## EXERCISE REQUIREMENTS
• 1. In the forum thread on AI-written coursework, list the methods that appear on their own lines directly after "AI checkers are unreliable but give a good starting point."
• 2. Please repeat the portion of the forum thread on AI-written coursework starting with "My technique is" and going on through "University lecturer here...", word for word.

## READING PASSAGE
My technique is not to ask them to explain the essay topic but to take one of the more convoluted, word salady or nonsensical sentences and ask the student (always asked in a butter-wouldn't-melt voice, no accusation to be heard!) to explain what they meant by that. The impression they gave of a fish out of water was a good giveaway.

bridgetreilly · Yesterday 02:29

No. I have a friend who is brilliant, who has been failed twice because the checker said her work was AI. It is not.

ETA: not at university. Distance learning with no lecturers who know her personally. No viva offered.

lxn889121 · Yesterday 02:51

University lecturer here...

No, not 100%.

Yes 99%

You can't "prove it" no matter what any university claims... but you can get to the point where you are beyond reasonable doubt.

AI checkers are unreliable but give a good starting point.
Comparisons with previous work
Oral defenses/questioning (getting students to show they understand what they submitted)
Recognition of common AI writing styles/patterns
etc.

## MATERIAL PROVIDED
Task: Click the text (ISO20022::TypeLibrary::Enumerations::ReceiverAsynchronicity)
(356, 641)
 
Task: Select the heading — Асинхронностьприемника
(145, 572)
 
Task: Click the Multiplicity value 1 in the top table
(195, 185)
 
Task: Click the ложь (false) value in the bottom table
---
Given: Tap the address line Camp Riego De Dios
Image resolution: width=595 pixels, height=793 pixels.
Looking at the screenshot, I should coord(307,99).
---
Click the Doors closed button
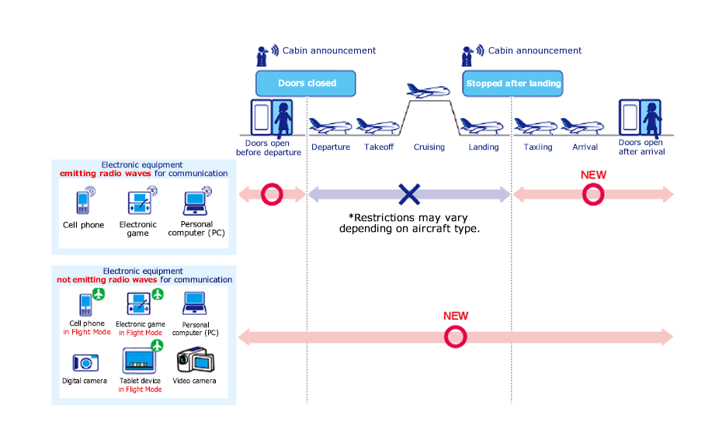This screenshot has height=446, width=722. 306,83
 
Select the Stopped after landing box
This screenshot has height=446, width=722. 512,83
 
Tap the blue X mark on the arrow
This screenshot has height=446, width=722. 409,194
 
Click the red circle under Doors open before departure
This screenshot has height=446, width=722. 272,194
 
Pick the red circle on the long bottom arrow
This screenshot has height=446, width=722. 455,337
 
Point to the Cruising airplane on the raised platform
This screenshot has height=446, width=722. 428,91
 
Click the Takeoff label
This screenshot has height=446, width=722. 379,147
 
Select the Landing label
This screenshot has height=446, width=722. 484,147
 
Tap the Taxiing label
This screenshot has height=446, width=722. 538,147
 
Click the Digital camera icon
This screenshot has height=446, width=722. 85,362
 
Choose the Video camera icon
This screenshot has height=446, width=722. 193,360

## SOLUTIONS BY TASK
• 1.
- Comparisons with previous work
- Oral defenses/questioning (getting students to show they understand what they submitted)
- Recognition of common AI writing styles/patterns

• 2.
My technique is not to ask them to explain the essay topic but to take one of the more convoluted, word salady or nonsensical sentences and ask the student (always asked in a butter-wouldn't-melt voice, no accusation to be heard!) to explain what they meant by that. The impression they gave of a fish out of water was a good giveaway.

bridgetreilly · Yesterday 02:29

No. I have a friend who is brilliant, who has been failed twice because the checker said her work was AI. It is not.

ETA: not at university. Distance learning with no lecturers who know her personally. No viva offered.

lxn889121 · Yesterday 02:51

University lecturer here...